How these setpoint registers are set and maintained is currently not well known. Several different mechanisms have been proposed for their regulation and control. A potential mechanism is that the metabolic setpoints are stored in, or are part of a regulatory system of, the central nervous system. The hypothalamus, and in particular the suprachiasmatic nucleus are important areas of the brain where metabolic regulation occurs, and the metabolic stepoint registers may reside in these brain areas, although a number of other brain areas may be involved. In this potential mechanism, information regarding these metabolic setpoints for each peripheral system variable would be used to regulate the corresponding activity levels or concentrations in the related peripheral system using the hypothalamic-pituitary-adrenal or other neural or humoral efferent neural command mechanism. If the levels of activity in the peripheral system changed in response to any external perturbation or change in the status of the internal physiological milieu, afferent information generated by receptors monitoring the peripheral physiological systems would be sent to the central nervous system, and compared to the baseline level of activity for the variable being monitored which is stored in the brain circuitry as part of the setpoint register. If there was a difference between the detected and setpoint levels of activity or concentration, the brain would initiate behavioural, efferent neural command or hormonal changes in order to restore the altered peripheral variable’s activity back to the original setpoint value.

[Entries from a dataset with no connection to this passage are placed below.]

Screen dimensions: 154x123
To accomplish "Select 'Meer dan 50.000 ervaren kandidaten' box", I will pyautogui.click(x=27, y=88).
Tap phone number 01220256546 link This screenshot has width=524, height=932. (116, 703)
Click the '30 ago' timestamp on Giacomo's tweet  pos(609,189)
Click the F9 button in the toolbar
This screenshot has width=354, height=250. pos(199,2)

While the concept of metabolic registers being maintained in certain brain regions is an attractive one, and to a degree must be an absolute requirement, given that the brain initiates responses to perturbations of any system away from these metabolic registers, and therefore intuitively it would make sense that the comparator against which the changes are made are close to the sites where changes are effected, there are other potential mechanism which may also be involved with setting and maintaining the setpoint registers. External agents or energy forces, which act equally on all individuals, and which individuals have to constantly act against, may also be involved in maintaining the metabolic setpoint registers. As each individual would need to respond in a similar manner to this external agent, this similar response would set similar internal physiological activity levels in all individuals.

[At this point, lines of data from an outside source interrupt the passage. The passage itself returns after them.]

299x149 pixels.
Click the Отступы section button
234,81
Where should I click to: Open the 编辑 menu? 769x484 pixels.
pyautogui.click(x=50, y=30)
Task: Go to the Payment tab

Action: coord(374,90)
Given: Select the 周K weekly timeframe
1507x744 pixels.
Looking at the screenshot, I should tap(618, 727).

A potential external energy force which could operate in this manner is gravity. Gravity occurs over the entire surface of the earth, and humans are continuously required to work against the effect of gravity on the body. Merely standing upright requires constant force output to resist the force of gravity, and therefore muscle activity and the associated level of metabolic activity required to maintain the muscle actively contracting would also be maintained at a constant level. Experiments performed in conditions of zero gravity show that physiological and metabolic activity is markedly altered by lack of gravitational force, and eventually become dysfunctional. This finding would indicate that just having a setpoint register of baseline metabolic activity in the brain is not enough to maintain control of the different physiological systems adequately, and there is an absolute requirement for individuals to resist external forces, such as gravity described above, or other continuous electromagnetic forces which occur on the earth, such as the coriolus force, in a continuous manner, otherwise the control systems deteriorate.
Another potential external controller of levels of activity in different physiological systems may be ‘zeitgebers’, which are cyclical regulatory factors which create and entrain an individual’s physiological and metabolic activity in an ongoing rhythmic but stable manner. An example of a strong potential zeitgeber is the day to night light cycle created by the earth’s rotation which is generally responsible for setting the alternating sleep and wake period of a human being’s daily existence in repeating 24 hour periods known as the circadian rhythm. It is perhaps obvious that activity levels in all physiological and metabolic systems in the body would be different during wake and sleep cycles, and therefore that the circadian rhythm and associated day and night periods set low frequency oscillatory activity of physiological systems in a repetitive and continuous manner, and may therefore be described as dynamic physiological system controller. Further examples of zeitgebers include daily feeding cycles, such as eating three regular meals per day. These habitual eating patterns similarly induce oscillatory, cyclical changes in physiological systems which absorb, use up or store the ingested food. The scheduled eating habits of individuals would also create anticipatory social and physical activity in order to procure or produce food, and reduction of activity during and after mealtimes, which would also entrain the physiological systems which would need to respond to these changes in levels of physical activity and adjust the activity of the physiological systems in order to allow the particular level of physical activity to occur. These zeitgebers would be an example of external factors which regulate activity in a periodic and continuous manner, and would be potentially responsible for maintaining the homeostatic setpoints in different physiological systems in an indirect but continuous and oscillatory / rhythmical manner. As they would exert similar influences on all individuals, they would set similar metabolic setpoints in all individuals, and as this indeed is the case, with individuals having remarkably similar levels of most physiological and biochemical function, there is a strong possibility that these external ‘forces’ are indeed the ultimate long-term regulator of baseline human physiological and metabolic function, or at least are important components of homeostatic regulation of physiological function.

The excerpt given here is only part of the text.